De gauche à droite : colle d'os, colle de peau, colle de peau de lapin.

Ces colles colloïdales protéiques sont formées par hydrolyse du collagène de la peau, des os, des tendons et d'autres tissus, similaire à la gélatine. Le mot collagène lui-même dérive du grec κόλλα ( kolla ), signifiant 'colle'. Au moment où elles sont bouillies les molécules de collagène se rejoignent pour former de longues chaînes polymères. Le matériau séché est broyé en morceaux ou en une poudre qui est trempée dans de l'eau et chauffée lors de son utilisation[3]. Ces protéines forment une liaison microscopique avec l'objet collé. Bien que la colle animale soit une colle relativement dure avec une force de liaison initiale élevée, l'exposition à l'eau ou à une humidité élevée provoque une dégradation rapide[3]. Conventionnellement, les colles de kératine, bien que fabriquées à partir de parties animales comme les cornes et les sabots (la colle de sabot), ne sont pas considérées comme des "colles animales" car ce ne sont pas des colles de collagène[4].

En anglais, on a dit souvent que les chevaux que l'on mène à l'abattoir étaient envoyés à la fabrique de colle[a]. D'autres animaux sont également utilisés, notamment les bovins[6], les lapins et les poissons[7].

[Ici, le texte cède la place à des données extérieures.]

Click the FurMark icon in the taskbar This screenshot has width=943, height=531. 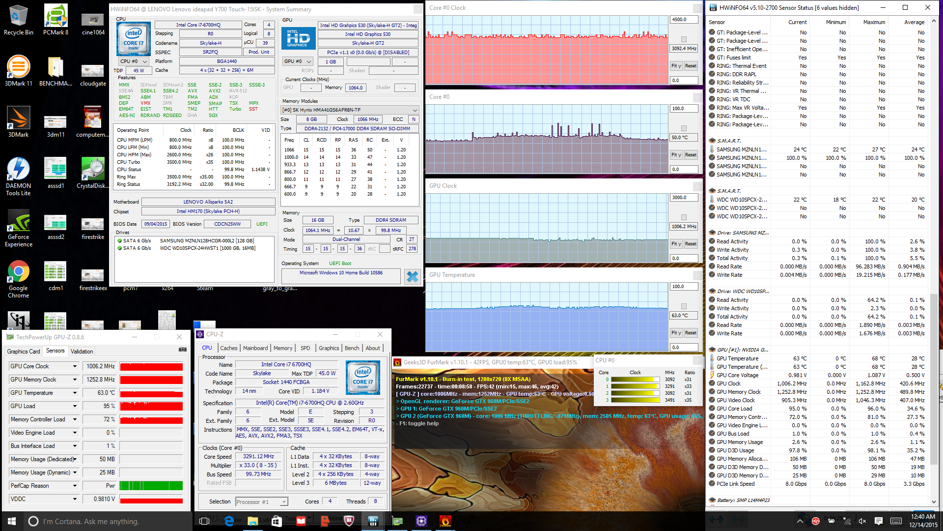pyautogui.click(x=445, y=521)
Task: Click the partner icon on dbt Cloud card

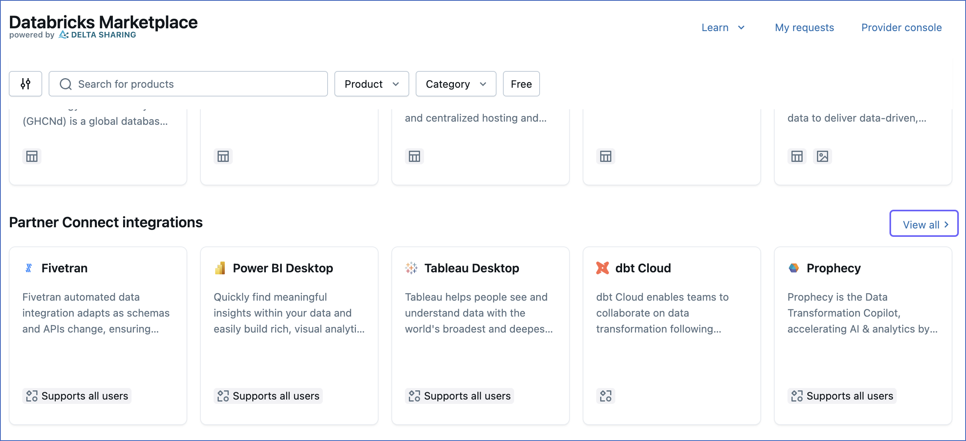Action: (x=606, y=396)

La colle animale, était en anglais la substance à l'origine désignée par le mot « glue »[3].

Histoire modifier

Premières utilisations modifier

 
Colle animale en granulés

La colle animale existe depuis l'Antiquité, même si son utilisation n'était pas très répandue. La colle provenant des dents de cheval peut remonter à près de 6000 ans, mais aucun document écrit de cette époque ne peut prouver qu'elle a été pleinement ou largement utilisée[8].

Les premières recettes connues de fabrication de colle animale ont été écrites vers 2000e siècle av. J.-C.. Entre 1500 et 1000 av. J.-C., elle était utilisé pour l'ameublement en bois et les peintures murales, que l'on retrouve même sur les cercueils des pharaons égyptiens[9]. Les preuves se présentent sous la forme de sculptures sur pierre illustrant la préparation et l'utilisation de la colle, principalement utilisée pour le mobilier de la tombe du pharaon[10]. Les archives égyptiennes indiquent que la colle animale aurait été fabriquée en la faisant fondre au-dessus d'un feu, pour être appliquée avec un serre jointau[11].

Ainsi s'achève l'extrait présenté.